Je me lance dans la lecture de la « théorie des nuages », tout fier de l'avoir dégotté à la librairie du bleuet, vous savez le lieu improbable qui se trouve là où on était sûr de ne surtout pas le trouver…
Rapidement je comprends que le thème sera bien celui des nuages, une improbabilité qui me sourit.
Puis je rencontre des personnages un peu curieux, improbables eux aussi ; certains réels d'autres non.
Bref, tout cela semble annoncer un roman original (je vous fais grâce de l'ultime « improbable »)

Mais en fait il s'agit plutôt d'une histoire des sciences romancée…
Et là où je dis romancée, je devrais dire, compliquée gratuitement :
Compliquée par des personnages sans rapport aucun avec le thème, des personnages à la sexualité compliquée, surprenante et surtout dont l'étalage n'a absolument rien à voir avec le roman et ne lui apporte rien.
Compliqué par une syntaxe lourde, confuse, difficile.

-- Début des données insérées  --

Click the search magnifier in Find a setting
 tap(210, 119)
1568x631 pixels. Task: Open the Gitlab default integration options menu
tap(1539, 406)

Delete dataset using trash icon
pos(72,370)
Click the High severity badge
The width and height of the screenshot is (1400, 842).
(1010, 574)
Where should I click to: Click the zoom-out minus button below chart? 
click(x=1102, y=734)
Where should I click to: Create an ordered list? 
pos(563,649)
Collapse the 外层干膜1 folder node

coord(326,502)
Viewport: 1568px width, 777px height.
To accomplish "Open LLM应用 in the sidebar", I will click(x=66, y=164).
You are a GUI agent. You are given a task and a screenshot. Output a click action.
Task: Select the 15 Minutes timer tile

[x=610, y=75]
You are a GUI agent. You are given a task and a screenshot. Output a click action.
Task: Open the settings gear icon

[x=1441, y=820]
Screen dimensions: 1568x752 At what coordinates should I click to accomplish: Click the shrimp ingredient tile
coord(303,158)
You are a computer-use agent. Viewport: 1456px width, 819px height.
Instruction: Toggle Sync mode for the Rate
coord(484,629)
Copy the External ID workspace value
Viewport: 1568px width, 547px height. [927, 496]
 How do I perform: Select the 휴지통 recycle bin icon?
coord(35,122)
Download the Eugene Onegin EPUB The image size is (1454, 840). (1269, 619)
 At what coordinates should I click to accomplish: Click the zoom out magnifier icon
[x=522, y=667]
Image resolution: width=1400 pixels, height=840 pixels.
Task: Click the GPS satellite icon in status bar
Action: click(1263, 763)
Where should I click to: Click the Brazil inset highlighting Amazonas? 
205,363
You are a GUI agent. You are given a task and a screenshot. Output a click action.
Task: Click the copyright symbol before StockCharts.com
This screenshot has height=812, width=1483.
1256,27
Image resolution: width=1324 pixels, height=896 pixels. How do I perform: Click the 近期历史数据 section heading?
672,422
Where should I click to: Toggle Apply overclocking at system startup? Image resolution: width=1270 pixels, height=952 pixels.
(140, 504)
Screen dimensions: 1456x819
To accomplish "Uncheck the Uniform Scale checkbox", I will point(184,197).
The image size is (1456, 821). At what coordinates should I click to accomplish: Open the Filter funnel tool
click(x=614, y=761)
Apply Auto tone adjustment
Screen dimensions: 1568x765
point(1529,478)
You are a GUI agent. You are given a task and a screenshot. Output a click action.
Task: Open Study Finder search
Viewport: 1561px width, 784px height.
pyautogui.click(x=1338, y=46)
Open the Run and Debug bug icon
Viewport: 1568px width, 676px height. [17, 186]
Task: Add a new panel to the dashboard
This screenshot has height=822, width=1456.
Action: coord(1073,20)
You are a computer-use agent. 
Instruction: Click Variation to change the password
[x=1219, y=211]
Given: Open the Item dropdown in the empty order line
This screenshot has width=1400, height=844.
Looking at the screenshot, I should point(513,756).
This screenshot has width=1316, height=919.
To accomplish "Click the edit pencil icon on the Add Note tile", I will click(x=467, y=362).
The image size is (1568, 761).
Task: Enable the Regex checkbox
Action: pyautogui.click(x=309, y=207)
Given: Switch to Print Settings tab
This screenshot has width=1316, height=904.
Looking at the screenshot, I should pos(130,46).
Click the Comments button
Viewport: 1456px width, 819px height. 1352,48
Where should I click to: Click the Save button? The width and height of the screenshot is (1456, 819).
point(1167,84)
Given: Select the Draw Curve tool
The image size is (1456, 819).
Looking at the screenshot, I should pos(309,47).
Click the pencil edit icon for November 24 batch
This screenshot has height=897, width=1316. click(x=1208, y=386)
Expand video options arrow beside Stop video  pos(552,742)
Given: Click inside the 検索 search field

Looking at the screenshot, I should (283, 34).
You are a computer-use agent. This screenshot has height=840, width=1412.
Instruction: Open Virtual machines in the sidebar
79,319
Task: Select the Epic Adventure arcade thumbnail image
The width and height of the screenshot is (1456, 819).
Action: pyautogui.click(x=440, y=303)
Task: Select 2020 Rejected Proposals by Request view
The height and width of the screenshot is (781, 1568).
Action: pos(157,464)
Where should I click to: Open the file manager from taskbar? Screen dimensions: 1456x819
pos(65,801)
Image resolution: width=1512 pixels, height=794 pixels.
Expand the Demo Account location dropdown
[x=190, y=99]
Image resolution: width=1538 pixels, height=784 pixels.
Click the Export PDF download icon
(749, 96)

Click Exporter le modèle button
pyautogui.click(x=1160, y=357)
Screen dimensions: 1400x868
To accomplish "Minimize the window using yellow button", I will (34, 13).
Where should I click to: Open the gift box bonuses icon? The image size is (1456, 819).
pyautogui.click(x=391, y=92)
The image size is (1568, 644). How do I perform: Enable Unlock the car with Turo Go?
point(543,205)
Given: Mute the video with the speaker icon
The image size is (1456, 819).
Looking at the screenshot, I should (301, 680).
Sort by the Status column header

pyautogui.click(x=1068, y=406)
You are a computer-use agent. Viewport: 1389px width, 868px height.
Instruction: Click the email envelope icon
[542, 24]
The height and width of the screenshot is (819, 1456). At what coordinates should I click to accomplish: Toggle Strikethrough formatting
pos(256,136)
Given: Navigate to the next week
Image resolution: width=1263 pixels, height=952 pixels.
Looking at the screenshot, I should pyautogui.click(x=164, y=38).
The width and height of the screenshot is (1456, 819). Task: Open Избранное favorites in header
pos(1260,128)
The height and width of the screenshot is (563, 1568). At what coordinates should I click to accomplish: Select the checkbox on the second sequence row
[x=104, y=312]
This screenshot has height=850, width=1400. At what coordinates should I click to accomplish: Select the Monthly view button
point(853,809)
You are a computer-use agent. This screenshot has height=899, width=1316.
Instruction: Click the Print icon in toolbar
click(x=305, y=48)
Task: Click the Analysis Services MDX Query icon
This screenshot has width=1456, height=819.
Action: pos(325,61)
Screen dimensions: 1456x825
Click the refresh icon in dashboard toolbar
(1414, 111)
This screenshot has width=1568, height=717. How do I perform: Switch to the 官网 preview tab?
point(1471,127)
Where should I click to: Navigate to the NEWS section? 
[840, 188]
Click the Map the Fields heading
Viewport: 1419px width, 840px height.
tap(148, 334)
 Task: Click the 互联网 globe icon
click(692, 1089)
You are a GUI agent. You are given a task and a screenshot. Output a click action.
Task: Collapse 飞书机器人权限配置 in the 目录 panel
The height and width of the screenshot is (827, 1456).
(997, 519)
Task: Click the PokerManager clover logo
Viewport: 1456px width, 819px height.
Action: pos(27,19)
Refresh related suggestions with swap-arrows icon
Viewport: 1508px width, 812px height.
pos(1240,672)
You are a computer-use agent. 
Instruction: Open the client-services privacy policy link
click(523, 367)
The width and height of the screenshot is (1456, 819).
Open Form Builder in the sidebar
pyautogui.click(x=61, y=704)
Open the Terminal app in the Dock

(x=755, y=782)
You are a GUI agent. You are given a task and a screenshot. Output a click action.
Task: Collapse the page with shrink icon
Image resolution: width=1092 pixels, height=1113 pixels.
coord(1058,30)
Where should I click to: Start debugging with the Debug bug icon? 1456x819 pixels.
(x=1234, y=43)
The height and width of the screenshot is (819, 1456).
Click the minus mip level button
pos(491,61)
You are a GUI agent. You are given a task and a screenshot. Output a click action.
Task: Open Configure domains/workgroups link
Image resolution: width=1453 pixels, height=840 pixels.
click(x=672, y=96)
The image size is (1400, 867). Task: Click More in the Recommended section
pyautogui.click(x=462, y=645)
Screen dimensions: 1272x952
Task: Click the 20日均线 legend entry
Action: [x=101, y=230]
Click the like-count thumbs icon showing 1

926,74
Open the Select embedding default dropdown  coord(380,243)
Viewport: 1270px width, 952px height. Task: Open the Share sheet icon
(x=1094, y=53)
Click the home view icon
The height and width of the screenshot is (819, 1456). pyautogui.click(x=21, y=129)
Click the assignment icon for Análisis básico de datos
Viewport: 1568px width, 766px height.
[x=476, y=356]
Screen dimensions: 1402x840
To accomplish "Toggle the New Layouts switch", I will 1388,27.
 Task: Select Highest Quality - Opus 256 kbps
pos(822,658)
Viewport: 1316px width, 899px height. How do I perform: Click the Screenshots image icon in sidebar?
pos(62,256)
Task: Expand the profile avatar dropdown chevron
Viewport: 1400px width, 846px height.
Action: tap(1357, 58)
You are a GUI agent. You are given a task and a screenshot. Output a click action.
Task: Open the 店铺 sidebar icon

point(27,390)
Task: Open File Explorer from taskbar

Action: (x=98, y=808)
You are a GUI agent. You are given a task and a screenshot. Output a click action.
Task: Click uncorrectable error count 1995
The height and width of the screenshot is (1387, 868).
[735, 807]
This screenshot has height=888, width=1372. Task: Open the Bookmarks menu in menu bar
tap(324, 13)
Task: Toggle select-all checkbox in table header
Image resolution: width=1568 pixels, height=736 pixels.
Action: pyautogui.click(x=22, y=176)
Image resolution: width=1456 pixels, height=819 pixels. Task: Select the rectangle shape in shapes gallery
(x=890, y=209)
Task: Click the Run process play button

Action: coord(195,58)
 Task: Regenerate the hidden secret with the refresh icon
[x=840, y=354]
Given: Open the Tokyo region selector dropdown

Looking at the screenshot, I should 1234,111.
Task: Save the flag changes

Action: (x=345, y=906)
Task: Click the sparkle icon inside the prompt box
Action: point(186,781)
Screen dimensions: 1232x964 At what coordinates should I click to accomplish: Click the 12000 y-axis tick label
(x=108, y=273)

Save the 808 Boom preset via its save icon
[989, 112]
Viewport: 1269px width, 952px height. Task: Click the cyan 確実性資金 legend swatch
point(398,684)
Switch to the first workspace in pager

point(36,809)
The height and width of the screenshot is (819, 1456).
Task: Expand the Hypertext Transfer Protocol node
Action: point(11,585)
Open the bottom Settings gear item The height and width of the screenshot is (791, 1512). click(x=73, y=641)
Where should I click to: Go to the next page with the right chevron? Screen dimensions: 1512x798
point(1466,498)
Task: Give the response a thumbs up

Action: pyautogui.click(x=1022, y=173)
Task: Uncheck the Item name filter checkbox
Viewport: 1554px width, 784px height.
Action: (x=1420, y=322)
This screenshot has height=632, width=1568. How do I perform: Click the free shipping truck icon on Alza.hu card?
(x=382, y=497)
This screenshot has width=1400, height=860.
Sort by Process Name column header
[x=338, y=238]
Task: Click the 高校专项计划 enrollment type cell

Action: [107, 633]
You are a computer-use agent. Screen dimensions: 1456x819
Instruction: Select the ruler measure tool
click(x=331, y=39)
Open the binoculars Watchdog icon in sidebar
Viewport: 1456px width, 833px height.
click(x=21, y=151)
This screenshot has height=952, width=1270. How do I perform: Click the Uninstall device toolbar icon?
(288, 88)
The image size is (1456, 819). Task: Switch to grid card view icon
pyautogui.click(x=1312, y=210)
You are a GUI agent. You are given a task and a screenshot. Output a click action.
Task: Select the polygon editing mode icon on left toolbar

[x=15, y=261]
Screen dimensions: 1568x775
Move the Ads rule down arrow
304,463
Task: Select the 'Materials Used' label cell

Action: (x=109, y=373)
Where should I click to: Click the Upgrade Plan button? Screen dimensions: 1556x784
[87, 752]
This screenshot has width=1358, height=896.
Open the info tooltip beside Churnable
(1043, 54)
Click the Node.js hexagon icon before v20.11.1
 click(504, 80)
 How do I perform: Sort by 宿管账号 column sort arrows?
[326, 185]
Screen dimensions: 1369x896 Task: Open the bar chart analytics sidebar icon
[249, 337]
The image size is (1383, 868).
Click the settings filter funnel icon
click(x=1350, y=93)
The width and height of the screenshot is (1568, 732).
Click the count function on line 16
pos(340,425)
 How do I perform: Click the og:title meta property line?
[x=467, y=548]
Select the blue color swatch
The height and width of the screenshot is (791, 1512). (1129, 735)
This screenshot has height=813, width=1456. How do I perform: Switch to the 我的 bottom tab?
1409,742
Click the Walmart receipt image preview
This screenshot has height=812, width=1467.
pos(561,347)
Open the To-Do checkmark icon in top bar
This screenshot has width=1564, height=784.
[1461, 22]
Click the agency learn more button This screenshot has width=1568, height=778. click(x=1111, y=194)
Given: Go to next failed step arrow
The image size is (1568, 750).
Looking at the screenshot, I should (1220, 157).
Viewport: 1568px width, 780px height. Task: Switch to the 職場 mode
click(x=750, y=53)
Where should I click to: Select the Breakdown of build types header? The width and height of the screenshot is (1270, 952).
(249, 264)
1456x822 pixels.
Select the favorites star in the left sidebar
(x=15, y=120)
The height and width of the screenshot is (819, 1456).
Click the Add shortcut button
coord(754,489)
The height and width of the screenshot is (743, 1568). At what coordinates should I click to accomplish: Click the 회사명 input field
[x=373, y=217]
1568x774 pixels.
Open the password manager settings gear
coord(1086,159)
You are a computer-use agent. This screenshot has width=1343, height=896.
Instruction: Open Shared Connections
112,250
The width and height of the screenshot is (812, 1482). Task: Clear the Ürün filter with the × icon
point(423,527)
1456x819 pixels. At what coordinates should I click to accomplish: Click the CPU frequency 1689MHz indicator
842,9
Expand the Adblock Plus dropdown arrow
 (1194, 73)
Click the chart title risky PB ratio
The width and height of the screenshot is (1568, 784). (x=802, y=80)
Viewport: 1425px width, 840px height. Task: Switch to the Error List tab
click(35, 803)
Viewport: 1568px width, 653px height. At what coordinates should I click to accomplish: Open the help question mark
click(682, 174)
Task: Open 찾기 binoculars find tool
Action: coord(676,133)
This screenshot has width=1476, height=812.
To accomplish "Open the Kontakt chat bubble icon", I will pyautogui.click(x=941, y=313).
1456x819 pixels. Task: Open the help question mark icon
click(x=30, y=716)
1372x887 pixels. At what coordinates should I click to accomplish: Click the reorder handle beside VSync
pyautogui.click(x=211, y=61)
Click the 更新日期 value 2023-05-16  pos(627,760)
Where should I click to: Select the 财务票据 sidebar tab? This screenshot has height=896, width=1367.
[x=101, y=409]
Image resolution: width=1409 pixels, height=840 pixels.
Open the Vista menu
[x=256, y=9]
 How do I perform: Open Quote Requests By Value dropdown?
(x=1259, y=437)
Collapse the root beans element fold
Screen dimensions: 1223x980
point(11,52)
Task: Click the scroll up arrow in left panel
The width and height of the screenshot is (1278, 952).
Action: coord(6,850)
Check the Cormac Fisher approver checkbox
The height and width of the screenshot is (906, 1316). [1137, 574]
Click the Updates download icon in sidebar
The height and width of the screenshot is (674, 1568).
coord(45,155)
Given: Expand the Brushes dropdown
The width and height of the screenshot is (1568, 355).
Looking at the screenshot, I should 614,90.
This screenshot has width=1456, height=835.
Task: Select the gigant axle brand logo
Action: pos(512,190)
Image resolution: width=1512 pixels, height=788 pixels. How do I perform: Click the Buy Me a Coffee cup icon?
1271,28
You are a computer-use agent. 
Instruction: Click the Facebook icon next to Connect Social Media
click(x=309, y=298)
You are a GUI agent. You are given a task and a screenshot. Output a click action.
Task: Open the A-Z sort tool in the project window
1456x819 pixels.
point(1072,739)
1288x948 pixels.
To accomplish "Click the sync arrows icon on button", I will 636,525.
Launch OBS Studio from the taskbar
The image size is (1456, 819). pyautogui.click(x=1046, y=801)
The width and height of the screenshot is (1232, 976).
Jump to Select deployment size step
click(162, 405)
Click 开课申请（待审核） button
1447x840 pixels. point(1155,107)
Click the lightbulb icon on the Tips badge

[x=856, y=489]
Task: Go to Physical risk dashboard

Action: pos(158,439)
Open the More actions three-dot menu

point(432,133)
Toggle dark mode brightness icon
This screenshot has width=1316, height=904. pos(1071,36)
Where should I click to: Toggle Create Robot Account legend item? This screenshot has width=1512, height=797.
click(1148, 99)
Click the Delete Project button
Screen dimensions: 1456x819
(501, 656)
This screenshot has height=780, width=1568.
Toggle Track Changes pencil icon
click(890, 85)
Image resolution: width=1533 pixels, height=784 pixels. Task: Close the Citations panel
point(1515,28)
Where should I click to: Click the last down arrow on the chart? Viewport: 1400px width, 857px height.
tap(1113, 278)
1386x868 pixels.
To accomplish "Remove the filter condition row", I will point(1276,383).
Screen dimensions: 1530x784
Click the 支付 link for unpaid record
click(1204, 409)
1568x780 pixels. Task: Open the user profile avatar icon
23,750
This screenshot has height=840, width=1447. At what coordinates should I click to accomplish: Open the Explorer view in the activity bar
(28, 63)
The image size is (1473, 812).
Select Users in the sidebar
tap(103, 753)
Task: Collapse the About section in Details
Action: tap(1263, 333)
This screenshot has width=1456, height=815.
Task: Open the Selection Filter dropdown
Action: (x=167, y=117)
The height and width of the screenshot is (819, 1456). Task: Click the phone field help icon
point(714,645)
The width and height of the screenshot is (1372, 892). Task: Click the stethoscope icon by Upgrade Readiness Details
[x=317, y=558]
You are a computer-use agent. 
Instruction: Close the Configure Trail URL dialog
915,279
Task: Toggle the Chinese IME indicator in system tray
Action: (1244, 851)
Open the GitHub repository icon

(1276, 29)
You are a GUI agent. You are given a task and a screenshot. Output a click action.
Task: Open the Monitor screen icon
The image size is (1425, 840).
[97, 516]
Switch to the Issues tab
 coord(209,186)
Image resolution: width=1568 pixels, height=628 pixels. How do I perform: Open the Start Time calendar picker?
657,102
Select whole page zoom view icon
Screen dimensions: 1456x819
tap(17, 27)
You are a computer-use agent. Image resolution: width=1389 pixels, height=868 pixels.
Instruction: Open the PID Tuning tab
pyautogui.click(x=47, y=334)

(Je vous en donne quelques exemples plus bas).

20 septembre

A relire certaines phrases deux ou trois fois, à parfois m'endormir sur l'ouvrage (ben voui ...), je me suis retrouvé, vingt jours après à la page 141 et avec de gros doutes. Car, outre la lourdeur du style, en avançant laborieusement dans l'histoire de nouvelles pistes apparaissent, mais toutes font Flop ne menant vraiment vers rien de constructif.
Alors je prends sur moi en me disant que cela va s'éclaircir plus loin, que des liens vont unir tout cela et je commets l'erreur fatale : je vais sur notre cher Babelio et là je vois que même la toute nouvelle piste que l'auteur a avancée et sur laquelle je fonde encore quelque espoir s'avère être une Farce grotesque !

22 septembre :

Aller hop, c'est décidé ! Vue ma pile à lire si lourde de promesses et des appétits que je nourris, je décide de souffler sur ces nuages à la page 141 et de passer à autre chose.

Pfffft ...

Comme promis : quelques exemples de citations improbables et compliquées :


Richard Abercrombie l'entend arriver, lui sourit, l'arrête d'un geste, et, la poussant légèrement devant lui, il fait un geste large du bras...
(Pardon ?)


Mais il est épuisé ; et, comme une nappe d'eau qui a passé le point où elle peut se renouveler, avec le temps, Akira Kumo se tarit, sûrement et lentement.
(Vous pouvez répéter ?)

Diverses sociétés savantes ont fait envoyer [...] des couronnes mortuaires et des messages de condoléances, longs et vagues.
(Ben oui, comme votre roman)

Quand elle jouit, elle se cramponne à son mari comme une noyée. Sinon elle reste tranquille, heureuse comme un paysage.
(Image poétique ?)

Elle n'est pas belle, c'est autre chose en elle qui le chavire. de toute façon la beauté des femmes ne présente aucun intérêt pour Carmichael. Mais lorsque Mary Bickford entre dans un lieu public, il faut faire un effort pour ne pas la regarder, on pense à des choses douces et belles, on se sent vaguement triste aussi.
(Euh, elle est comment finalement ?)

...Dans un éclair la vérité lui revient, irréfutable : il n'est pas né en 1946, mais à la fin de l'année 1933. Et du moment où il a tiré ce fil minuscule, Toute l'étoffe ne vient pas d'un coup, naturellement ; mais bientôt il n'en restera rien.
(Plait-il ?)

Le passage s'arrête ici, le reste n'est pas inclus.